======== Task data ========

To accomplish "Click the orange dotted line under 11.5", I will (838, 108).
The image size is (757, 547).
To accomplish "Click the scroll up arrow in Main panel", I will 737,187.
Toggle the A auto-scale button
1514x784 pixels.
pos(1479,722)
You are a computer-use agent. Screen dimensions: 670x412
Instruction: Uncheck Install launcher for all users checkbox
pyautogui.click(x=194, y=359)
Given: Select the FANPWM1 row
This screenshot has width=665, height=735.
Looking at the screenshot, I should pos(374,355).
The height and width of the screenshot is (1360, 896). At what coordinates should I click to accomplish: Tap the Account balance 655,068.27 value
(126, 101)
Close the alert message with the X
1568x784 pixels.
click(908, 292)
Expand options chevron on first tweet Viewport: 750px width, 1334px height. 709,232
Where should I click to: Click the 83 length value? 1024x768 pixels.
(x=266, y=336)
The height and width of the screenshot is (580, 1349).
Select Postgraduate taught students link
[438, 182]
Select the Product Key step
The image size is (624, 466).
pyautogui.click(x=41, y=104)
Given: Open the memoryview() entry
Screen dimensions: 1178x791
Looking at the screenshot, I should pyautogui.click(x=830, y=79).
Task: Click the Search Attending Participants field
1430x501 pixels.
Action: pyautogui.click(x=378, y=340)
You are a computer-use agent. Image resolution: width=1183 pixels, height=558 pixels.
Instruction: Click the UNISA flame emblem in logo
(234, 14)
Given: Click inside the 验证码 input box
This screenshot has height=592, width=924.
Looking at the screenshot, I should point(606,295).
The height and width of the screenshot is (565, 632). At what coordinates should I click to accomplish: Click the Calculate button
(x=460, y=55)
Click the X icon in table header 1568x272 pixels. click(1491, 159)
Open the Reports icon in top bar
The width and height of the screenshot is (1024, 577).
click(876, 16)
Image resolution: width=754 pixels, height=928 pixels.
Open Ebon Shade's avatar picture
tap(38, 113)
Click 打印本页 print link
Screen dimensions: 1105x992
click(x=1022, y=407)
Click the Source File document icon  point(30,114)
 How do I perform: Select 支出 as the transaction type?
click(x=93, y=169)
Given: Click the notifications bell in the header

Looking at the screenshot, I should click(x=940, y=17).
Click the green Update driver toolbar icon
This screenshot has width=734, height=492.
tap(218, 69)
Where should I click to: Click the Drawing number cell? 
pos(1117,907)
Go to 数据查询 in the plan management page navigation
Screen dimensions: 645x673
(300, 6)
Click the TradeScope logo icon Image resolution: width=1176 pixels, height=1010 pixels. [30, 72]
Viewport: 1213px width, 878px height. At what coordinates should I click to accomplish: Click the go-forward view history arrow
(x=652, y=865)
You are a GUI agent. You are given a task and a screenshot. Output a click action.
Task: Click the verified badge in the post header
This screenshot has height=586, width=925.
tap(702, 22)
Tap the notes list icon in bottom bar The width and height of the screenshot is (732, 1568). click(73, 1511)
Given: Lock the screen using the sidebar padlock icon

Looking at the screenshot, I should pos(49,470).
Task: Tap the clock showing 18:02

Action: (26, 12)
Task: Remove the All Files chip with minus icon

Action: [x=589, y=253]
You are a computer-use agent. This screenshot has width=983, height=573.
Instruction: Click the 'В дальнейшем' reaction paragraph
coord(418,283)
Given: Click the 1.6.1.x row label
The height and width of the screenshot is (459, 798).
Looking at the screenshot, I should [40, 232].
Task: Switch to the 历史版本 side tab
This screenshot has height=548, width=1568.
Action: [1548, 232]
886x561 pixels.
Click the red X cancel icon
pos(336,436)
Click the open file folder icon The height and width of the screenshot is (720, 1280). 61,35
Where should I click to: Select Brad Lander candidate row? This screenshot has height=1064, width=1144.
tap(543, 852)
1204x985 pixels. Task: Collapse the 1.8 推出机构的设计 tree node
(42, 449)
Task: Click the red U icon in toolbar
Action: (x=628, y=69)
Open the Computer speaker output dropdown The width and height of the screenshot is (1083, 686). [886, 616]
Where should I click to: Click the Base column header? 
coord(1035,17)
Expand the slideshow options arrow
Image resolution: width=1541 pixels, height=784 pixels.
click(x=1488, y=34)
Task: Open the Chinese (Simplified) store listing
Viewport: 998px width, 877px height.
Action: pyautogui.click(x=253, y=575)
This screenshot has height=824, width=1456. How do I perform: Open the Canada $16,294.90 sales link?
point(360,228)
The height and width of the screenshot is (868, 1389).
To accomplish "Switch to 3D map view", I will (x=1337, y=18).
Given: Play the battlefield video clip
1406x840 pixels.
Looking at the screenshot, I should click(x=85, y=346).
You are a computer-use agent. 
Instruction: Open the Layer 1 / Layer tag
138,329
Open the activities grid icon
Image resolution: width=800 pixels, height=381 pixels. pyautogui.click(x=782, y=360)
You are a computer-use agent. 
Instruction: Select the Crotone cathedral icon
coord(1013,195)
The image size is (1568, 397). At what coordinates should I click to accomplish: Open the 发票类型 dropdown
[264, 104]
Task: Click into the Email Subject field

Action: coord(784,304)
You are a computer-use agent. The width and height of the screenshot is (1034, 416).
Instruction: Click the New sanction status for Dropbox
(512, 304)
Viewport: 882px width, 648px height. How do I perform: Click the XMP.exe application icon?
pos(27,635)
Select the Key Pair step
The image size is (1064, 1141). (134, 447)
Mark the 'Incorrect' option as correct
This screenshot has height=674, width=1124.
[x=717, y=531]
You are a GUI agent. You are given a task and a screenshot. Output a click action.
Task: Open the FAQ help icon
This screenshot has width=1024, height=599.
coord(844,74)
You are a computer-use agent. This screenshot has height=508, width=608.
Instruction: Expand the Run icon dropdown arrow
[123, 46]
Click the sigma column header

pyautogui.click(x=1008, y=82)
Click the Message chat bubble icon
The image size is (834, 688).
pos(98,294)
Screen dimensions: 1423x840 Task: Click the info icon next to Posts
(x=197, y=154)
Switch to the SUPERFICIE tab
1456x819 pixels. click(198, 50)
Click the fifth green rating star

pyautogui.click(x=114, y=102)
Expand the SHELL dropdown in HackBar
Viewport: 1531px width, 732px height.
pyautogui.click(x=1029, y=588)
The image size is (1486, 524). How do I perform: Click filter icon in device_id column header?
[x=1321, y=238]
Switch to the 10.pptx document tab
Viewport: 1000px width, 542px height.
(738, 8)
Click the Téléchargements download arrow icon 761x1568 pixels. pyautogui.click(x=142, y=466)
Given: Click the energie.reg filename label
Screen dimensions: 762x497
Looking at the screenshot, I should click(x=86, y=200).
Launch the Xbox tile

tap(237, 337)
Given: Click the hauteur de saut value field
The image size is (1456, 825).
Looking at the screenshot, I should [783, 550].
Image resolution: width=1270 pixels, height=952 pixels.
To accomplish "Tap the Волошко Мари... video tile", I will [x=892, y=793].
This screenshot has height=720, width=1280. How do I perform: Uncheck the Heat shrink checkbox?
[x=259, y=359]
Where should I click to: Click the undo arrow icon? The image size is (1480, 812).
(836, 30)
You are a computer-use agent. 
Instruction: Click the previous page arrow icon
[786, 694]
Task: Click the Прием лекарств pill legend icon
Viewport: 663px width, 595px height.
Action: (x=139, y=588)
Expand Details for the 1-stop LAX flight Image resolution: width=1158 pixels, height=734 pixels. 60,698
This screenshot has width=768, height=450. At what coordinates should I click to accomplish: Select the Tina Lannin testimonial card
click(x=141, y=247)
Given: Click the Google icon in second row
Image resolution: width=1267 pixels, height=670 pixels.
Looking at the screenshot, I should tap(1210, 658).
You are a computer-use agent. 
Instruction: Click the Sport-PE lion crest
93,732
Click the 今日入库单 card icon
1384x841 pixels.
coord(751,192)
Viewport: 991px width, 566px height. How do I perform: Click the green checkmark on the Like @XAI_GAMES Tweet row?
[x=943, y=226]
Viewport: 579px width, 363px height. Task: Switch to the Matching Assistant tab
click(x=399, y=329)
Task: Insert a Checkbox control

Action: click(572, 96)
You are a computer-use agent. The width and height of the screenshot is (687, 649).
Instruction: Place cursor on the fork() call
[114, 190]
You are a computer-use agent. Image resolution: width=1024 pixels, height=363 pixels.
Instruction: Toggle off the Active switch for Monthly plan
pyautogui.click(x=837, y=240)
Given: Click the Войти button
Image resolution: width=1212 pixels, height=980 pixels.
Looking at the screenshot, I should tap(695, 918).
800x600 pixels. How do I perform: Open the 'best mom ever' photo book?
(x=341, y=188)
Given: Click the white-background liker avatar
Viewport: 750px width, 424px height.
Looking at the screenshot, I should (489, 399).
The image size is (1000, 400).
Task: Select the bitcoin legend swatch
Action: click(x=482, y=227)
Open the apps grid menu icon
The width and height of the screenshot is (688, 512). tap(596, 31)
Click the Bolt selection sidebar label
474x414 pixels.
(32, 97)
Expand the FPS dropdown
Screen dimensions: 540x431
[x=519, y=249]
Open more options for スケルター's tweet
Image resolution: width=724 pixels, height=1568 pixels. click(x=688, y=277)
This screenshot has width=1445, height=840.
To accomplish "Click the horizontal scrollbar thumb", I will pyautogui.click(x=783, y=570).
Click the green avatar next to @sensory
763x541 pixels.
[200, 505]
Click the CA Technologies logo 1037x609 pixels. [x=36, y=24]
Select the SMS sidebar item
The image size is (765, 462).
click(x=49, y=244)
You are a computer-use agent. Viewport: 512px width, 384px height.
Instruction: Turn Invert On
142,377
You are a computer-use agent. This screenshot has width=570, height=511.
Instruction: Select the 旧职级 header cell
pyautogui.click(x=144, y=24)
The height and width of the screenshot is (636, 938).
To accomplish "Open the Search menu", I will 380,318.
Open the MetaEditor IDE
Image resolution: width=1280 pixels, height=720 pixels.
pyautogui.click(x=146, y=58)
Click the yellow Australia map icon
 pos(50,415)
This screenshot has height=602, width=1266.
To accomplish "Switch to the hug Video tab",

========

Directions for this task ▸ Look through the entries above; copy every line holding the string "Search".

Exercise result ▸
Task: Click the Search Attending Participants field
To accomplish "Open the Search menu", I will 380,318.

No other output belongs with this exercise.